The church was located in the town’s original cemetery.
In 1833, construction began on the present edifice; members
and townspeople contributed money and in-kind service to
house a female academy in the basement and a worship place
in the level above. Hugh Roland, recently of Nashville
and then of Louisville, designed the Gothic Revival structure.
The building was occupied as a hospital during the Civil
The congregation of 750 is the successor to
all the divisions in the Presbyterian Church: Old School,
New School, North/South of Civil War, Cumberland. In 1949,
First Church and Westminster Church united and chose to worship
in the older of the two buildings.
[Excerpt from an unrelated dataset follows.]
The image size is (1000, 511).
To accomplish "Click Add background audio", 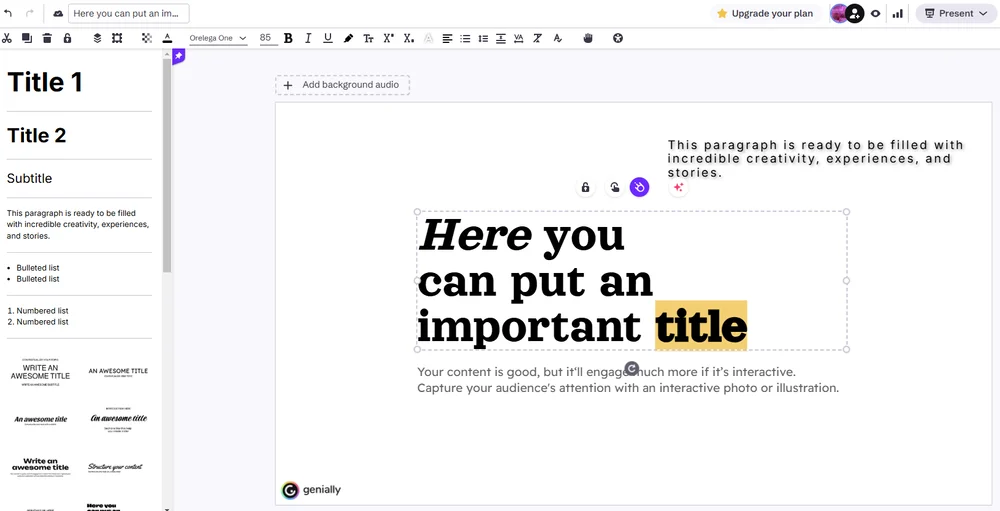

Several additions to the
original building occupy the corner of State Street and Tenth
Avenue in downtown Bowling Green.
The present pipe organ was installed in 1973—two
manuals, pedal, tracker action and 29 ranks. It was the last
Aeolian-Skinner contract. Robert L. Sipe of Dallas assumed
the contract when Skinner was unable to perform it. It has
served the congregation beautifully in worship and in concert.
Taylor and Boody is currently under contract to clean, repair
and revise the instrument. That organ is the fourth to serve
the church. The first was a hand-pumped, perhaps one manual,
pipe organ installed in the gallery. The next two organs
were provided by Henry Pilcher’s Sons.